MDI: Credo che per un collezionista sia importante sostenere il sistema dell’arte del suo territorio. L’arte è un’esigenza primaria, è come l’aria che respiri, il cibo che mangi: ti serve per essere vivo. È una tappa imprescindibile in un processo educativo. Per questo deve essere presente in maniera capillare sul territorio e deve essere a disposizione di tutti.
Chi ha la fortuna di collezionare deve dare il suo contributo a far crescere questo sistema. Nel mio caso mi rivolgo, in primis, alle città in cui vivo: Trento e Verona, e poi al sistema italiano in genere.

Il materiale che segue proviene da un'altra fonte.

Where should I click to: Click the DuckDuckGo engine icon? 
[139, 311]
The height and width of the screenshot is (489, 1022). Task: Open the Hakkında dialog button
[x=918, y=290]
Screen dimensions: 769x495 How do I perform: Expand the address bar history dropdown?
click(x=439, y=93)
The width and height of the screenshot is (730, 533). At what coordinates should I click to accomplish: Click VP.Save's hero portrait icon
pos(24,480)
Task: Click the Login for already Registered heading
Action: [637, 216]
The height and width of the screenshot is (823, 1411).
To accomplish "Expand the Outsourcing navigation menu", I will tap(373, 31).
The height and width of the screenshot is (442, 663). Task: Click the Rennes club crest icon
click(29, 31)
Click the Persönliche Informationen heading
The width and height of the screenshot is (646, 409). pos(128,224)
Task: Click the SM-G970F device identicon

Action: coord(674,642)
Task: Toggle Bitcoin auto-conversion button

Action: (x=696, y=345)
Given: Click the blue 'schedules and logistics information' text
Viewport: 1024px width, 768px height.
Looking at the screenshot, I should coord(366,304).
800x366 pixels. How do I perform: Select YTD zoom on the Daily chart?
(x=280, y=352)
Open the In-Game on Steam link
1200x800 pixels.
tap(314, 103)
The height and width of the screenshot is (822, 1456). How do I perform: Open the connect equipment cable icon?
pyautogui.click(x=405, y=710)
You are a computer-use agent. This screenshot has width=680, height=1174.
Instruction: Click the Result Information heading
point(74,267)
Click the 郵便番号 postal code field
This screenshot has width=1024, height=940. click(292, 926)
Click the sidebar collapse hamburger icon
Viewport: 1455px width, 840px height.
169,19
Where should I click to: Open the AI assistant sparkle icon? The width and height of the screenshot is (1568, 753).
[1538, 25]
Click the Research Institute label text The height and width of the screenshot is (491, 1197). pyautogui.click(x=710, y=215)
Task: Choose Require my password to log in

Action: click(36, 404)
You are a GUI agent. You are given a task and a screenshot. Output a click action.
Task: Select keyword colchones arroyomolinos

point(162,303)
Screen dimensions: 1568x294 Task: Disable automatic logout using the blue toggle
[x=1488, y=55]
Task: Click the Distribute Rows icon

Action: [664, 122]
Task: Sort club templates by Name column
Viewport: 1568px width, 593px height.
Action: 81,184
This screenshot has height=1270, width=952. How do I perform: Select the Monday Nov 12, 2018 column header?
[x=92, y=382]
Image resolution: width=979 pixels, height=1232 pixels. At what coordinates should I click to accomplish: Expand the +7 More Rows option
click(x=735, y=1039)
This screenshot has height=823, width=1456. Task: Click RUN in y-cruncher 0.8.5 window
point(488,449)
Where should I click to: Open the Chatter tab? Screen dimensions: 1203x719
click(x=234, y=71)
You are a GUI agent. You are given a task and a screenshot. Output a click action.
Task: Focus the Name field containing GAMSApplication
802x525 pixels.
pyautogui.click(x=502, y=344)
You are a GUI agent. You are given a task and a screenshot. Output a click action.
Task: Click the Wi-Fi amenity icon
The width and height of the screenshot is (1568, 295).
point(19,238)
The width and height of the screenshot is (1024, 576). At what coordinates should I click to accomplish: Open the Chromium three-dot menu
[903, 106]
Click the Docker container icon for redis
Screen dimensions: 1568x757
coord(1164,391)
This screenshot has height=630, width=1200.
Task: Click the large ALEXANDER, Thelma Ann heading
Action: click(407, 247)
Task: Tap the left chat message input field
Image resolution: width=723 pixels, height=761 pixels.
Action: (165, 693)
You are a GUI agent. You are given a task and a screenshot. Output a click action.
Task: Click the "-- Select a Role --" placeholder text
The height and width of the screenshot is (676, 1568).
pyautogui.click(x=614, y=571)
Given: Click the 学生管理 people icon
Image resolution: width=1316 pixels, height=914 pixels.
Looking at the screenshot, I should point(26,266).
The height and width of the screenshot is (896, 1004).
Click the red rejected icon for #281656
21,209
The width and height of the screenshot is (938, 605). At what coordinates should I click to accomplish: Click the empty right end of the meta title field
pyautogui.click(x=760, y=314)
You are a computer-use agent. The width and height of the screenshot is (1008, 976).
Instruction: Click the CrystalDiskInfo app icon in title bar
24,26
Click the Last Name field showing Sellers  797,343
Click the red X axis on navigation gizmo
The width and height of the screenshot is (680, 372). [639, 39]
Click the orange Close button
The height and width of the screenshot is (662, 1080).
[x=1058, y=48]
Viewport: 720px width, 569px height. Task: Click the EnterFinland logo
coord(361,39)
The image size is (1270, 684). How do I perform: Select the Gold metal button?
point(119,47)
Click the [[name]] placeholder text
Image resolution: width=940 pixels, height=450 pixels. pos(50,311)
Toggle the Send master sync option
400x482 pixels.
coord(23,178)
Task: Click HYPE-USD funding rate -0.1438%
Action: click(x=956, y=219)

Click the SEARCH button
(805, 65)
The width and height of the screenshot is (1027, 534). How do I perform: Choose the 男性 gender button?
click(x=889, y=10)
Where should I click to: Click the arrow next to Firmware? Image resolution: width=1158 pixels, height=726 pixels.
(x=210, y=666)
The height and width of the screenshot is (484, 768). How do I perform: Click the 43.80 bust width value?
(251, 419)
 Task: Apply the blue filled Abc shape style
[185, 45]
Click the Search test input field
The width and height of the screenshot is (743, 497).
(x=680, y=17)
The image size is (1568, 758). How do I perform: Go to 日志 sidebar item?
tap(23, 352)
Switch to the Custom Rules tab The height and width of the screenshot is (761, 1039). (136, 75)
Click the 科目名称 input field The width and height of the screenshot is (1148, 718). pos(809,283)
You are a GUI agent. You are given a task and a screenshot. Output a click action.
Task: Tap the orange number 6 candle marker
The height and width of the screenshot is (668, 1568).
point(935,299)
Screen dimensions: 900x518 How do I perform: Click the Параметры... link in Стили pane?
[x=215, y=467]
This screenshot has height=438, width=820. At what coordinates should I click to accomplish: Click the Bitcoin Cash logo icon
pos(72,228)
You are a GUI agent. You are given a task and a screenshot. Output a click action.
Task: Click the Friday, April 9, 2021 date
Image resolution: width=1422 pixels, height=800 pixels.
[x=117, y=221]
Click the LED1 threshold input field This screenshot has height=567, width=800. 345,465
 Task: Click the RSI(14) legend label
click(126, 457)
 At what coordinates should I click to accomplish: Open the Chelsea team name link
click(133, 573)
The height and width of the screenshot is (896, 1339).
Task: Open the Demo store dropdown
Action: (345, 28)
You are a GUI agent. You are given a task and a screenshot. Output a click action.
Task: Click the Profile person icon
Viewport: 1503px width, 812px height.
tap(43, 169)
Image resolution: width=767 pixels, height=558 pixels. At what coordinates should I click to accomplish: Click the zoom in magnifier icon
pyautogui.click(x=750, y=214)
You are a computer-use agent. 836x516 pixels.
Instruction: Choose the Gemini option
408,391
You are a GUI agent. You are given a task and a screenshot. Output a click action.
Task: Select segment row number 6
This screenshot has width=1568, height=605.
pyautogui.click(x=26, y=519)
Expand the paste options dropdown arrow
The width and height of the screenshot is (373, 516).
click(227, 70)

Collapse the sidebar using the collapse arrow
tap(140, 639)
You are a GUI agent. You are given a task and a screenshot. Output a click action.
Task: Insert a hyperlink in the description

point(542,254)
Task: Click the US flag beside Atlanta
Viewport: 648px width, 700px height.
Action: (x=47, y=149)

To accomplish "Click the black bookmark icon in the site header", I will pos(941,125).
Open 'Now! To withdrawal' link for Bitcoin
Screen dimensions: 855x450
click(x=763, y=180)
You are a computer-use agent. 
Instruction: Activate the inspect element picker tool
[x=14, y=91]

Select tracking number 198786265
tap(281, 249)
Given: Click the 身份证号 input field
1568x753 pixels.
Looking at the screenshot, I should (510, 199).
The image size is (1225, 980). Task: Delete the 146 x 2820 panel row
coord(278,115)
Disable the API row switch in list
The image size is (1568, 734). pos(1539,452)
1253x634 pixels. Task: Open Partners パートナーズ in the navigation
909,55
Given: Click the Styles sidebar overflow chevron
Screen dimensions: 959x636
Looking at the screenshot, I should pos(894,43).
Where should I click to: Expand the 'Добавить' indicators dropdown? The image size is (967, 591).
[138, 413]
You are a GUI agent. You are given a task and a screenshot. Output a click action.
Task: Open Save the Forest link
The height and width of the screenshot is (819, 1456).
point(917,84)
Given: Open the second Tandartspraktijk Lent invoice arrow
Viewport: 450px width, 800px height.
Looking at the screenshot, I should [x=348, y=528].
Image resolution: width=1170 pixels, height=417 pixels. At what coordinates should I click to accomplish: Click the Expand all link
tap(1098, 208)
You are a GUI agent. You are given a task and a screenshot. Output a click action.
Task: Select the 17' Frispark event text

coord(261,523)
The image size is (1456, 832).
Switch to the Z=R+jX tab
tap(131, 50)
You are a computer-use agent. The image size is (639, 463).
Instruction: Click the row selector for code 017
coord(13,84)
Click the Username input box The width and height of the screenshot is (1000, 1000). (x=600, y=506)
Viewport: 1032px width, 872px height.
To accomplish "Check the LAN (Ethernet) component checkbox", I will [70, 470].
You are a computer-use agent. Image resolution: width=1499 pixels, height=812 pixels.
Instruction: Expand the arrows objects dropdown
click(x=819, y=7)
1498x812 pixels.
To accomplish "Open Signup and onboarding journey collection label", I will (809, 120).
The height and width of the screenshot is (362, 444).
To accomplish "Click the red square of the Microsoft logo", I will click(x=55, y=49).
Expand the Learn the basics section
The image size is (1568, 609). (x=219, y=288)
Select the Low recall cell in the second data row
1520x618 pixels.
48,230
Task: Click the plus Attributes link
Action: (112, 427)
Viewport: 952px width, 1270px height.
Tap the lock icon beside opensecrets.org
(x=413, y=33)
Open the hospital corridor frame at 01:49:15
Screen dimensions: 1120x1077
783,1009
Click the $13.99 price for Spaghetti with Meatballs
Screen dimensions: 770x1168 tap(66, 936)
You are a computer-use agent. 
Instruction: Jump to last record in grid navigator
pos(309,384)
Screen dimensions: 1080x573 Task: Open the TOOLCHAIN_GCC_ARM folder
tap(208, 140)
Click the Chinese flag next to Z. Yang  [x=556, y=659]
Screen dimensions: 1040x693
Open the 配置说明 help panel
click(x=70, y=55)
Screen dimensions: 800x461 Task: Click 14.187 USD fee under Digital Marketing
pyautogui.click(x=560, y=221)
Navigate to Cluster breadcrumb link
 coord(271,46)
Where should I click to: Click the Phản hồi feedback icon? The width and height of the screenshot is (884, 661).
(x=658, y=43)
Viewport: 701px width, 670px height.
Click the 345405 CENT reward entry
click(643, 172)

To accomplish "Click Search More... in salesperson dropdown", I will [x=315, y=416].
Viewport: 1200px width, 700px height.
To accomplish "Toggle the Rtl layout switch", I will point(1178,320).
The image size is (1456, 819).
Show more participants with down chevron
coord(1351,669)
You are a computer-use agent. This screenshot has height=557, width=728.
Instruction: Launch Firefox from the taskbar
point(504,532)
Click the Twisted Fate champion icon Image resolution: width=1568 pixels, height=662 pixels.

GP: Compri mai alle aste, oppure hai mai venduto all’asta?
MDI: Con le aste non ho molta dimestichezza. Ho comprato solo due volte: da Phillips mi sono aggiudicato un dittico di Roger Hiorns Untitled esposto da Saatchi all’inizio della sua carriera e che ora si trova nel mio studio a Rovereto; da Christie’s ho acquistato un’opera di Nan Goldin Gilles and Gotscho, una serie di quattro fotografie che avevo visto in un museo di Oslo e che, a mio avviso, è una delle testimonianze più toccanti del dramma dell’Aids.
Ma non ho mai venduto niente, né alle aste né fuori. Un mio pezzo di Danh Vo, acquistato da Isabella Bortolozzi, alle aste di Londra era salito alle stelle. Tutti mi consigliavano di venderlo. Ma secondo me non aveva senso, faceva parte della mia narrazione, della mia esperienza…. e sopra il divano sta benissimo.